- _Task objective_: Exclude the pictures. Transcribe, exactly as written, the lines from the one with "Image resolution: width=572" through the end of the entries below.

[Dataset extract Boundary: Start]

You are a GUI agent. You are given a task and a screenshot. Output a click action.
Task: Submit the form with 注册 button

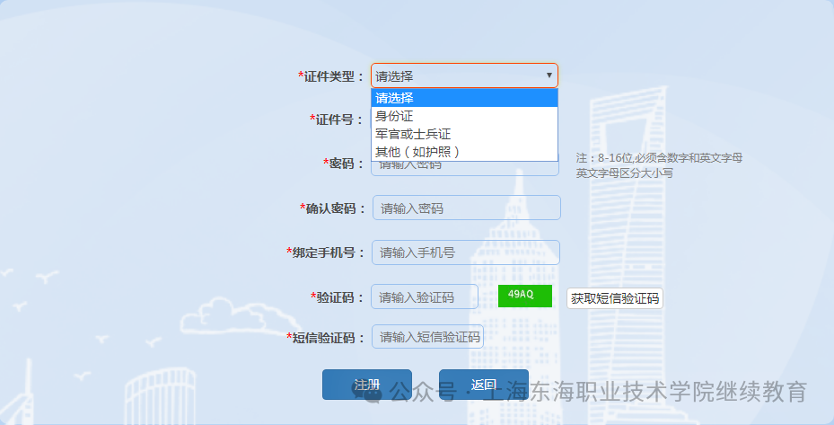(x=366, y=385)
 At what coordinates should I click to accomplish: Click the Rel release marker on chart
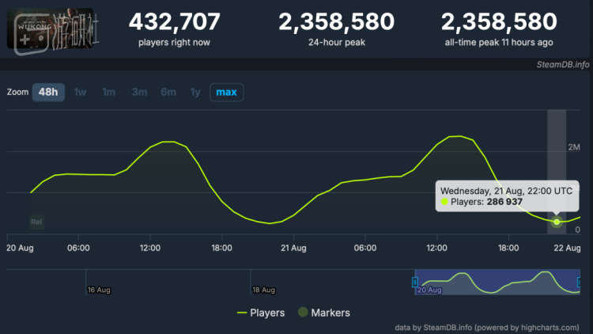point(36,222)
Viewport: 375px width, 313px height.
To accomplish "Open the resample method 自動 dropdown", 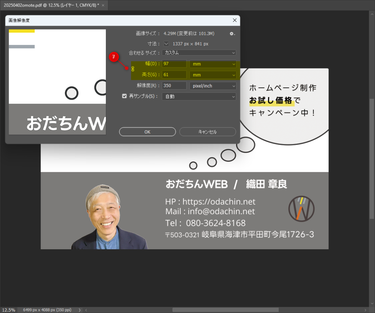I will click(x=199, y=97).
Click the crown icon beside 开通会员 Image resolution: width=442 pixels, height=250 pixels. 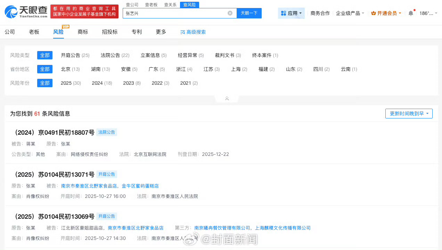pyautogui.click(x=373, y=13)
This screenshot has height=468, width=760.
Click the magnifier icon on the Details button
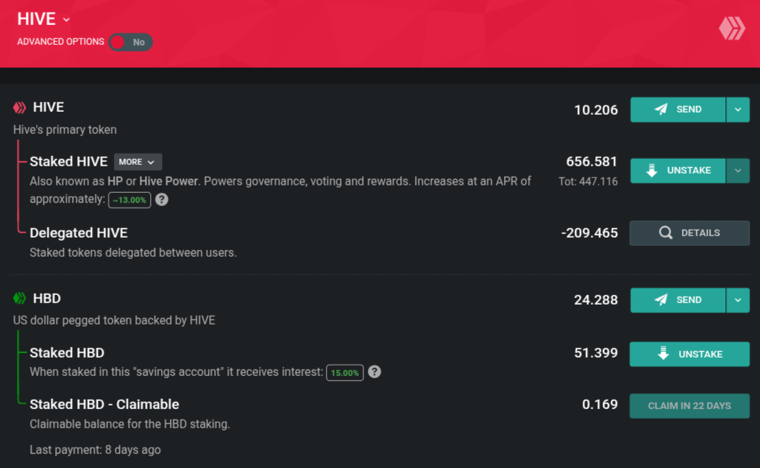pos(666,233)
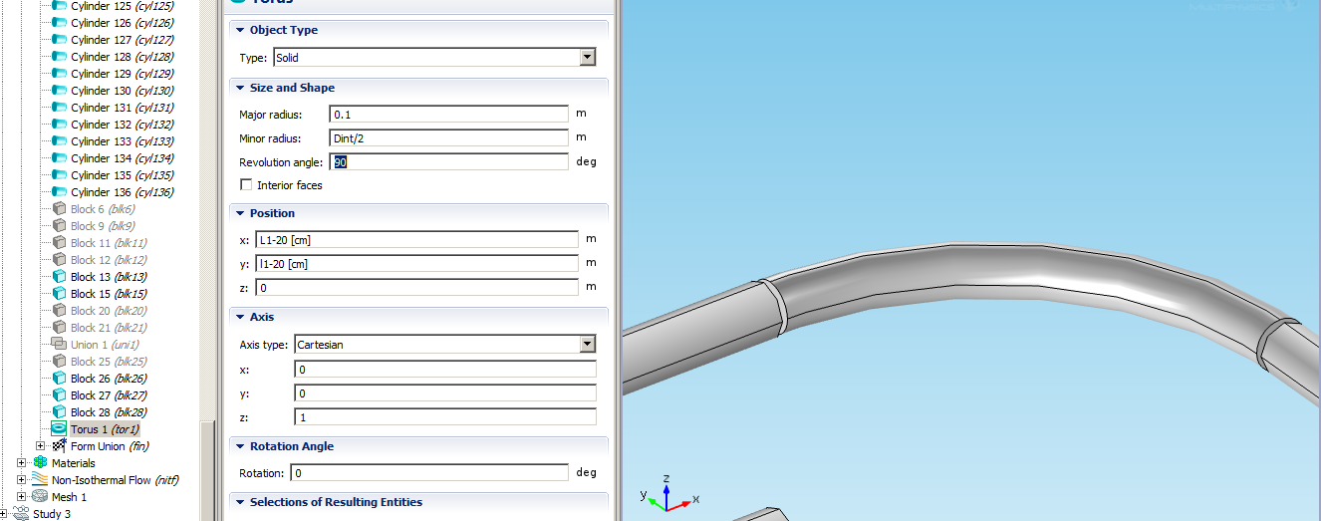1321x521 pixels.
Task: Select Block 13 in the model tree
Action: click(x=97, y=277)
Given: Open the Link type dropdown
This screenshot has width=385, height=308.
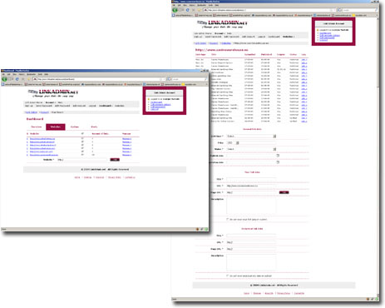Looking at the screenshot, I should coord(251,137).
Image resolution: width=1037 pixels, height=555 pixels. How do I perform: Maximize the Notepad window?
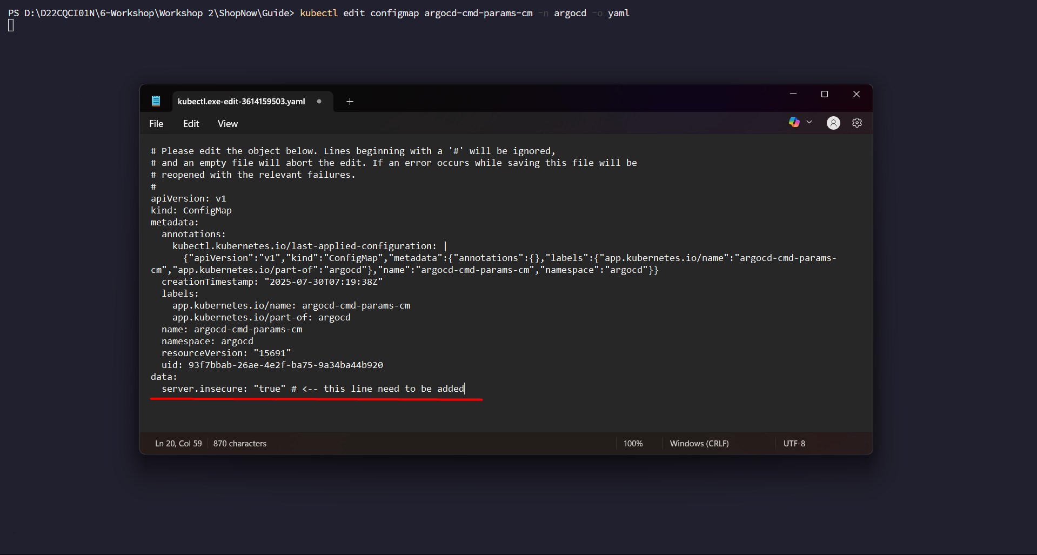(824, 94)
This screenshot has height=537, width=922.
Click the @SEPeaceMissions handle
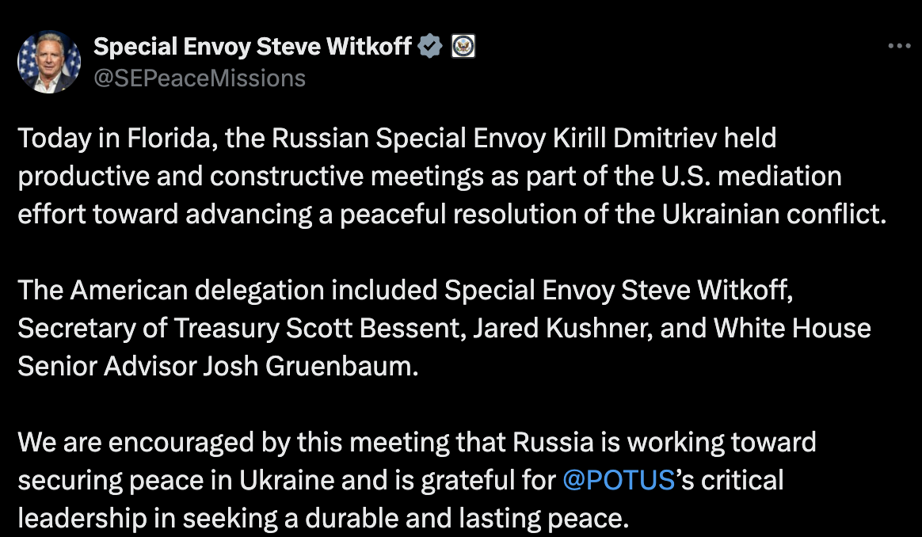pos(200,78)
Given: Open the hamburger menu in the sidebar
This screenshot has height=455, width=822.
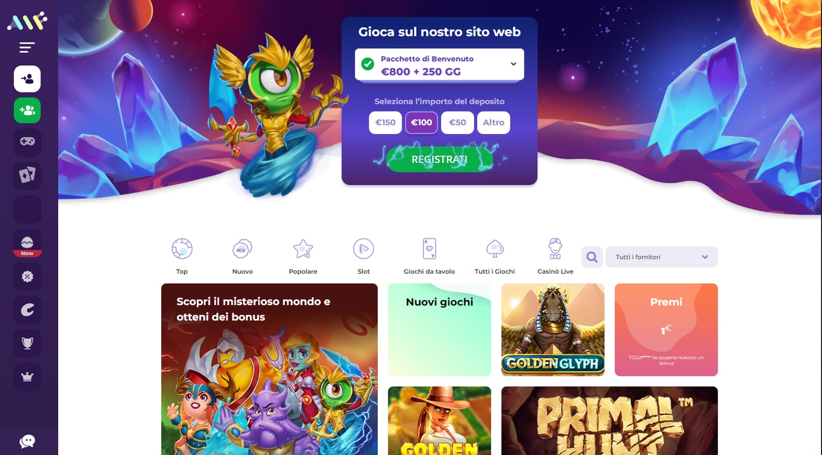Looking at the screenshot, I should point(27,48).
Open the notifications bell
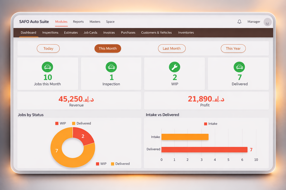The width and height of the screenshot is (286, 190). (239, 21)
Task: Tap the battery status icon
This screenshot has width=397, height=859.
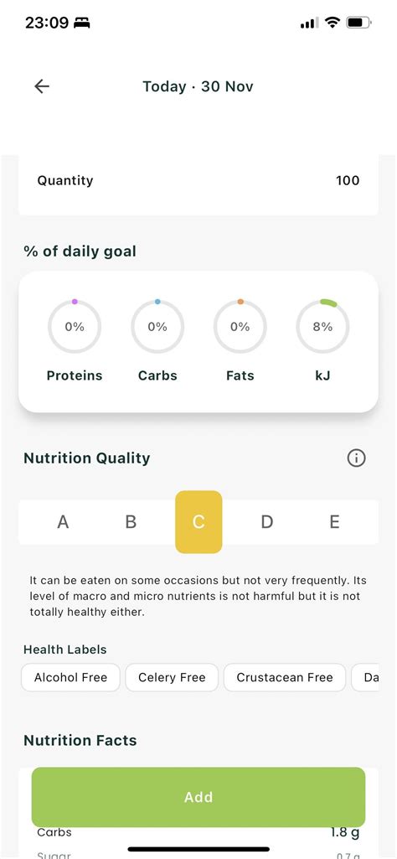Action: tap(359, 23)
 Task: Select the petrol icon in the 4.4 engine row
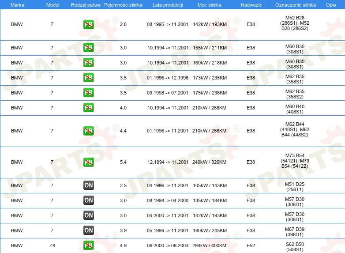click(88, 131)
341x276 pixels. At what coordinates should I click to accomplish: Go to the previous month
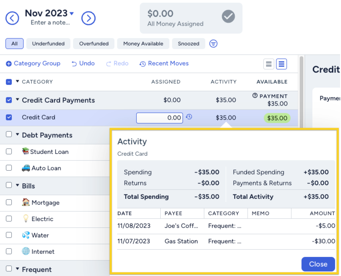[12, 18]
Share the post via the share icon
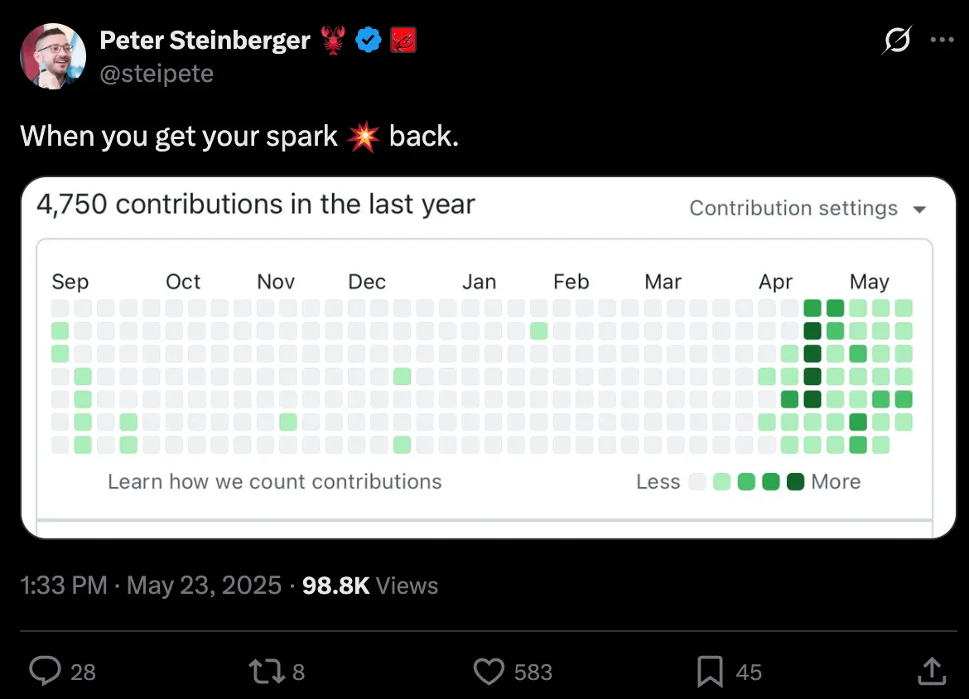Viewport: 969px width, 699px height. point(931,671)
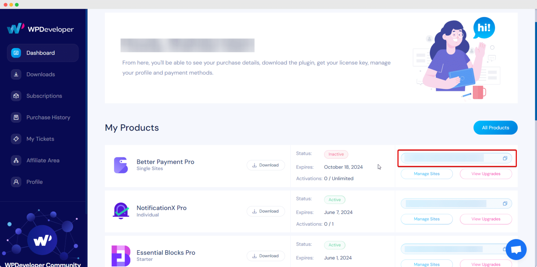The width and height of the screenshot is (537, 267).
Task: View Upgrades for Essential Blocks Pro
Action: 485,264
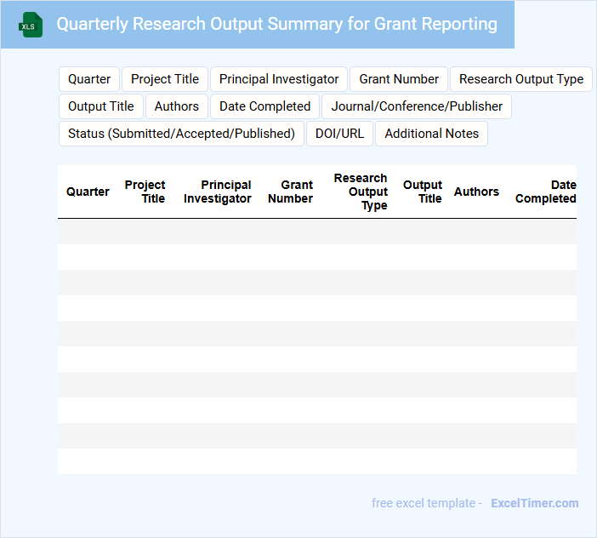Click the Principal Investigator tag

click(279, 79)
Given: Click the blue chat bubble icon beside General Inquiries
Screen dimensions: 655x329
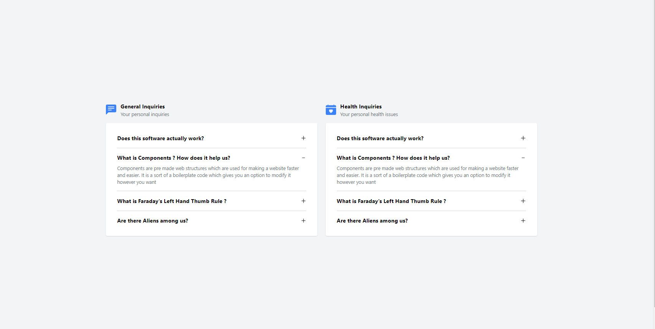Looking at the screenshot, I should coord(111,110).

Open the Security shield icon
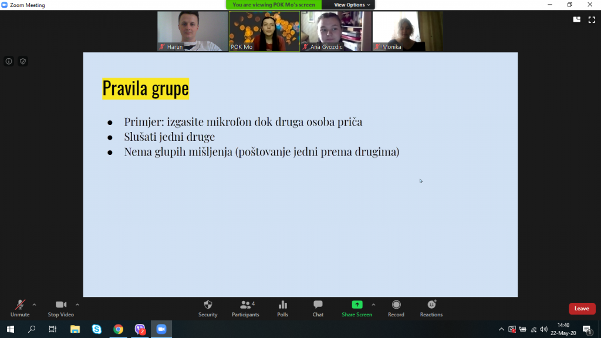coord(208,305)

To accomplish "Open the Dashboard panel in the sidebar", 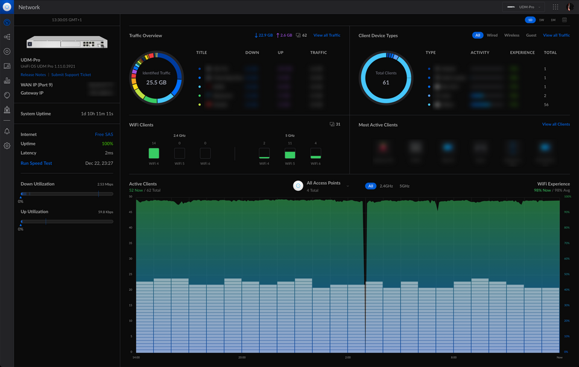I will (7, 22).
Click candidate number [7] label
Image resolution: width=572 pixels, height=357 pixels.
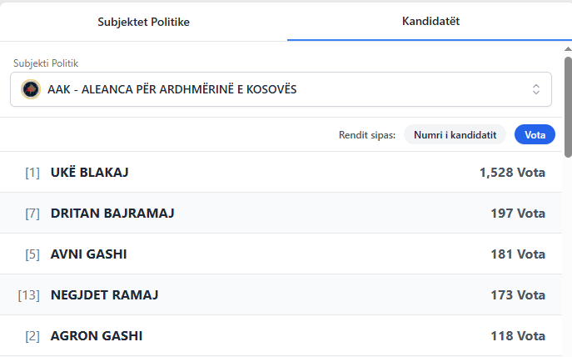point(32,214)
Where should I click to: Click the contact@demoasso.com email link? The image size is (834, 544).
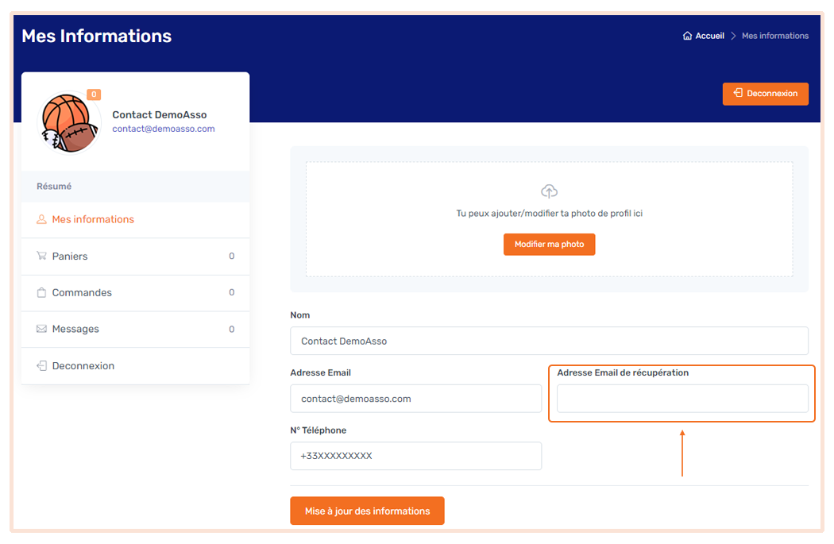click(x=163, y=128)
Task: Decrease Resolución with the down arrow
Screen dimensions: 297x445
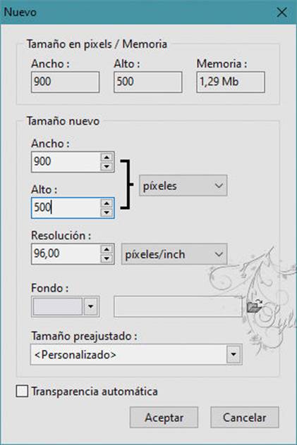Action: [107, 258]
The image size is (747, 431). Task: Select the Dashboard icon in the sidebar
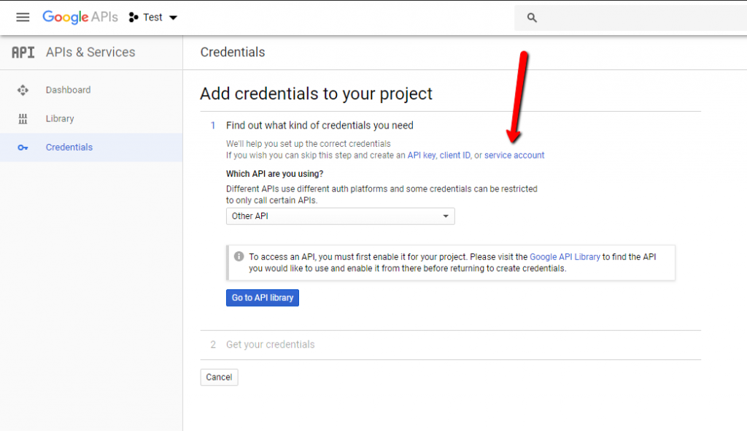[x=23, y=89]
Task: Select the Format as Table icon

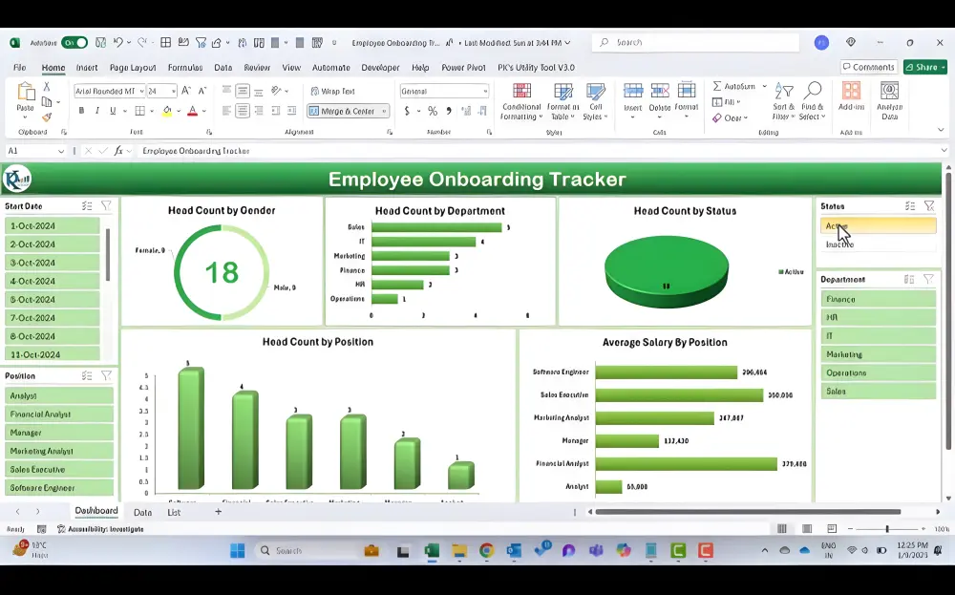Action: (x=563, y=100)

[Dataset extract Boundary: End]

- _Result_:
Image resolution: width=572 pixels, height=357 pixels.
point(32,214)
Where should I click to: Click the contact@demoasso.com email link? The image size is (834, 544).
click(x=163, y=128)
Task: Decrease Resolución with the down arrow
Screen dimensions: 297x445
Action: [107, 258]
The image size is (747, 431). Task: Select the Dashboard icon in the sidebar
[x=23, y=89]
Task: Select the Format as Table icon

Action: (x=563, y=100)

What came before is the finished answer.